要快速地製作出精確的成品原型，一般會使用切削加工或者快速原型這兩種方法。這兩種方法各有其優缺點，一般來說，切削加工的準確度及精密度較高，但是從粗胚開始加工會產生較多的廢料，且必須花費多餘的時間移除用不到的材料。快速原型方面，可將大部分的原材料用來建構成品，廢料較少，但是因為冷卻收縮與內部應力的影響，導致快速原型的精度降低。
本研究將採用一種創新的概念結合五軸加工的切削主軸與融熔沉積成型法的噴嘴。此概念將兩個主軸與旋轉軸結合，並藉由旋轉的方式切換兩種功能，如此設計，就不需要額外增加馬達或是第六軸來驅動此不同的主軸。針對此複合式加工方式，本研究亦設計了一種有別於傳統形式的夾具。此夾具可以在融熔沉積成型法完成後，進行鑽孔或銑削時自動化固定工件。實驗結果顯示此複合式加工機可進行五軸無支撐材之快速原型、或在完成快速原型後進行三軸或五軸加工。如此可節省快速原型之支撐材並提升快速原型之準確度及精密度。

There are two major methods to produce a prototype. One is machining, and the other is rapid prototyping (RP). Generally, machining is more accurate and precise, but it creates a lot of scrap. RP allows the material to be used more effectively. However, because of the shrinkage and internal stresses, the accuracy of RP is usually uncertain. The objective of this research was to combine these two methods to develop a hybrid 5-axis machining and rapid prototyping machine tool to improve the disadvantages associated with each method. We used the fused deposition modeling (FDM) method as the rapid prototyping method is this research.

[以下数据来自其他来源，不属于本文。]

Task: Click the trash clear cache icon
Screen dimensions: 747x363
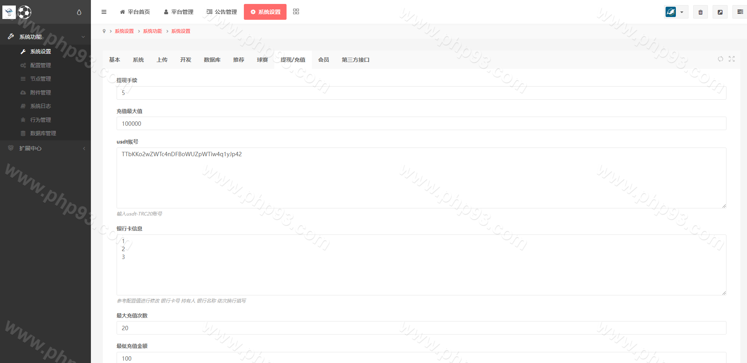Action: coord(700,12)
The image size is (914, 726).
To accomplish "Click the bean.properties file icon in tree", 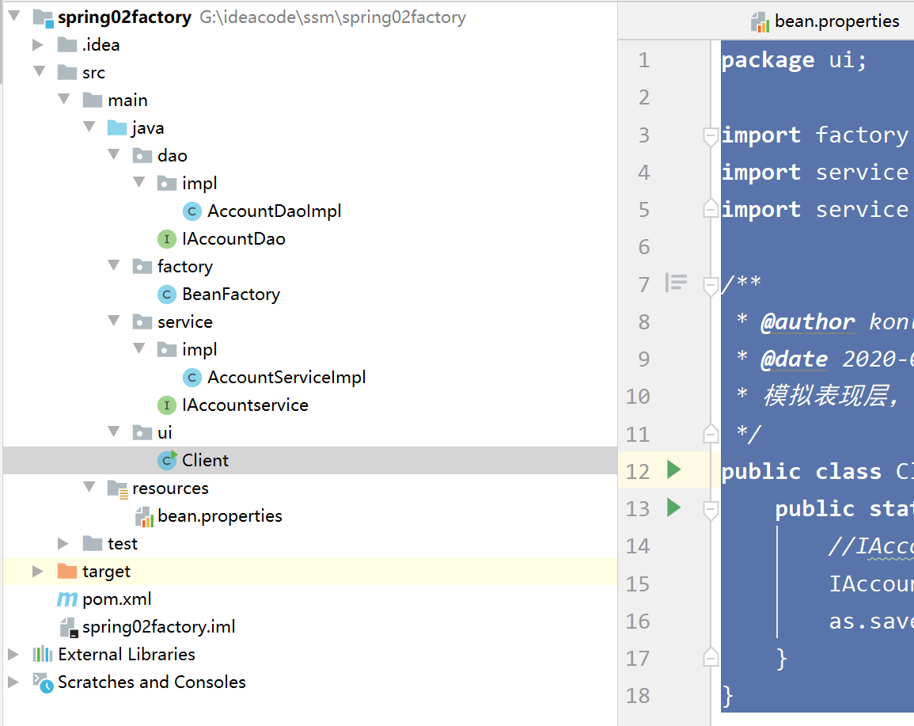I will (x=143, y=516).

The innovation of this research was to put the cutter on one end and the FDM head on the other end of a rotator axis in a 5-axis machine. The design allows us to be able to switch between machining and FDM by rotate the axis that already exists on the 5-axis machine, so there is no extra motor or axis needed for this switch. We also developed a fixture to automatically hold the FDM workpiece during machining. The experimental results showed that the hybrid machine could build FDM object without using support material, or perform 3-axis or 5-axis machining after FDM. By doing so can save the support material for fast prototyping and improve the precision and accuracy of the fast prototyping product.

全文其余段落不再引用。